## Exercice A
Indiquez si chacun des énoncés suivants est conforme à la critique de Joker, en répondant par oui ou par non et en citant les mots exacts du texte qui tranchent : (i) le film est comparé à Taxi Driver ; (ii) la population de Gotham condamne le criminel grimé en clown ; (iii) le film ne contient aucune scène sanglante.
## Exercice B
Dans la critique de Joker, condensez sous forme de liste le paragraphe qui commence par « Métaphore évidente » en conservant ses idées principales.
## Exercice C
Traduisez en anglais la phrase suivante de la critique de Joker : « Toute société engendre les monstres qu'elle mérite. »

## Extrait du document
________________________________________
Toute société engendre les monstres qu'elle mérite. 
Métaphore évidente sur le malaise contagieux de nos sociétés contemporaines en proie la révolte de peuples davantage atrabilaires et sur cette soif de reconnaissance individuelle, Joker implore un climat crépusculaire à la fois baroque et désenchanté sous l'impulsion d'un anti-héros dangereusement schizo. La puissance dramatique de Joker émanant notamment des violences inciviques de la populace de Gotham glorifiant aveuglément un criminel grimé en clown depuis que ce dernier osa perpétrer l'irréparable sur de jeunes bourgeois gouailleurs Spoil ! et un présentateur TV fin du Spoil (symboles de l'élitisme). Fort d'une mise en scène personnelle sublimant sans fioriture les faits et gestes de ce schizophrène extravagant en proie à sa psychose endogène, Joker est un uppercut moral aussi puissant qu'un Taxi Driver vitriolé lorsque Arthur laisse s'échapper ses instincts de colère les plus primitifs. LA référence ciné que tout le monde eut comparé afin de qualifier cette oeuvre inclassable d'une fragilité psychologique névralgique ("on perd son humanité dans un océan de chagrin"). Si bien que le public le plus lambda s'y reconnait à travers la douloureuse introspection névrosée d'Arthur, puisque compromis par une compassion bipolaire quant à la dégénérescence morale de celui-ci d'une vigueur expressive tristement dérangeante. Pour ce faire, et pour atteindre un tel niveau de vérisme et d'acuité dramatique (émaillée d'estocades gores tranchées !); Todd Phillips aura pris soin de nous planter son décor blafard et d'y radiographier l'évolution (im)morale de son personnage avec une méticulosité ensorcelante. Et ce même si l'interprétation emblématique de Joaquin Phoenix y doit énormément de par l'émotion à la fois si froide et chaleureuse qu'il nous suscite. Tant auprès du reflet existentiel de son insupportable solitude (tant perméable et si d'actualité !) que de ses exhibitions fantasques afin d'y esquisser la caricature d'un justicier redresseur de maux sociétaux.
________________________________________
## Données fournies
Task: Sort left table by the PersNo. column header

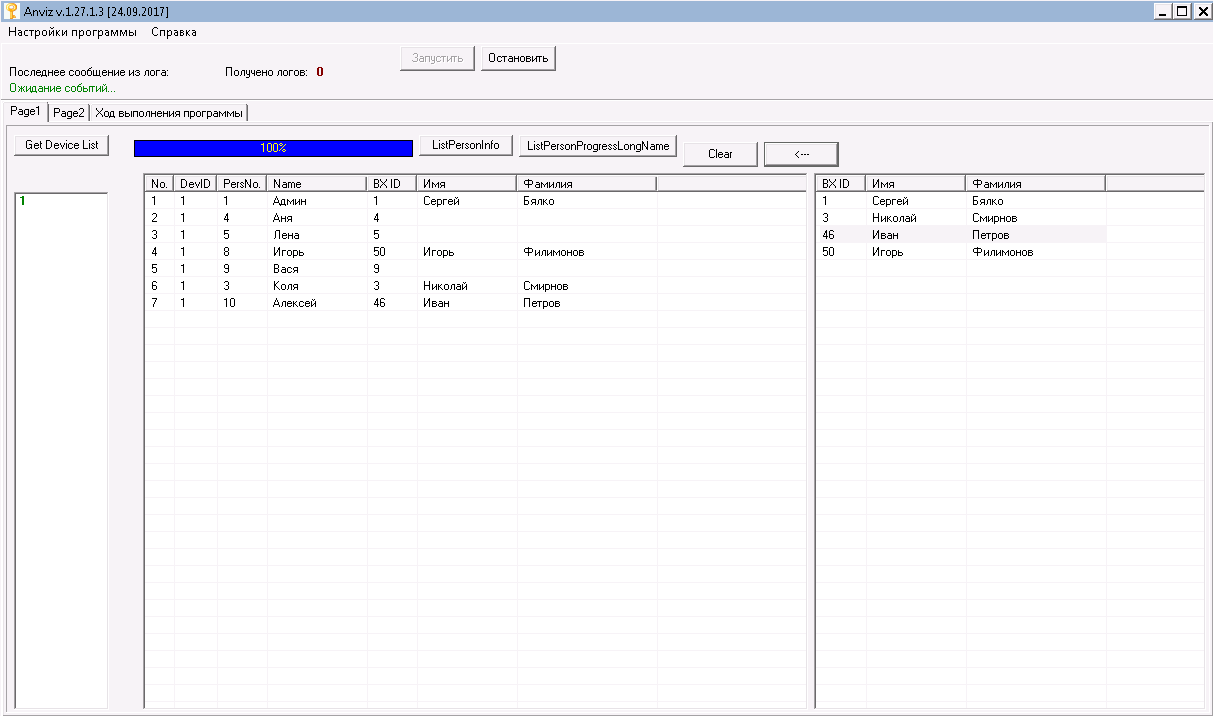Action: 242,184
________________________________________
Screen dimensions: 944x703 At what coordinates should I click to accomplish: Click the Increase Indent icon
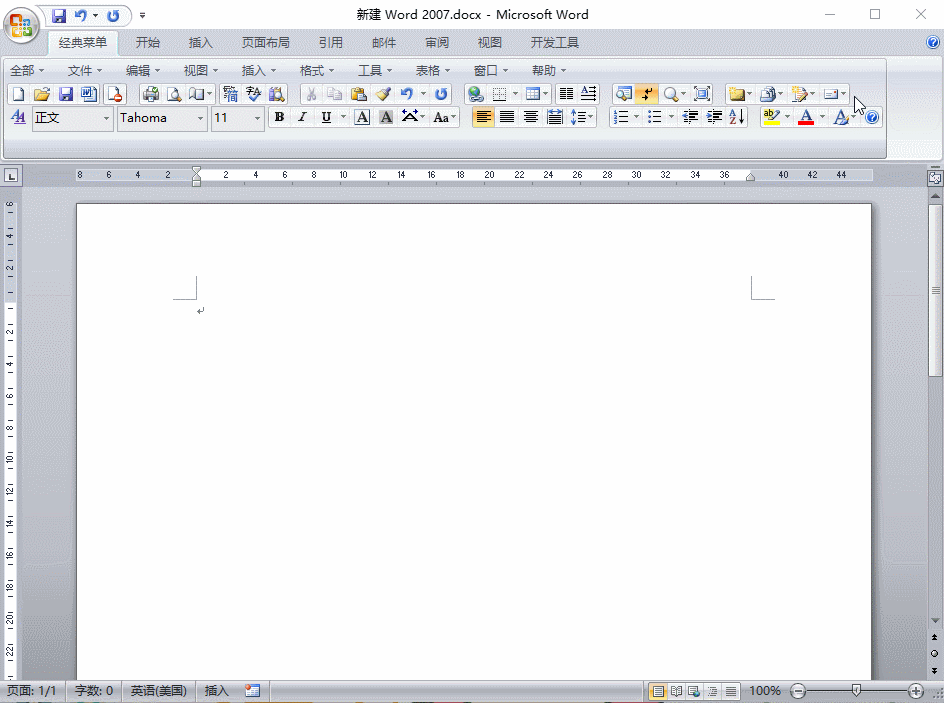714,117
________________________________________
## Réponse attendue A
(i) Oui : « Joker est un uppercut moral aussi puissant qu'un Taxi Driver vitriolé ».
(ii) Non : « la populace de Gotham glorifiant aveuglément un criminel grimé en clown ».
(iii) Non : « émaillée d'estocades gores tranchées ».

## Réponse attendue B
- Le film est une métaphore du malaise contagieux des sociétés contemporaines, de la révolte des peuples et de la soif de reconnaissance individuelle.
- Il installe un climat crépusculaire, baroque et désenchanté, porté par un anti-héros schizophrène.
- Sa puissance dramatique vient notamment des violences de la populace de Gotham, qui glorifie un criminel grimé en clown après qu'il a commis l'irréparable sur de jeunes bourgeois et un présentateur TV, symboles de l'élitisme.
- La mise en scène, personnelle et sans fioriture, fait du film un uppercut moral comparable à Taxi Driver.
- Cette œuvre inclassable traite d'une fragilité psychologique, et le public se reconnaît dans la douloureuse introspection d'Arthur.
- Todd Phillips plante un décor blafard et radiographie avec méticulosité l'évolution (im)morale du personnage, avec des passages gores.
- L'interprétation de Joaquin Phoenix y contribue énormément par une émotion à la fois froide et chaleureuse, entre la solitude du personnage et ses exhibitions fantasques de justicier.

## Réponse attendue C
Every society breeds the monsters it deserves.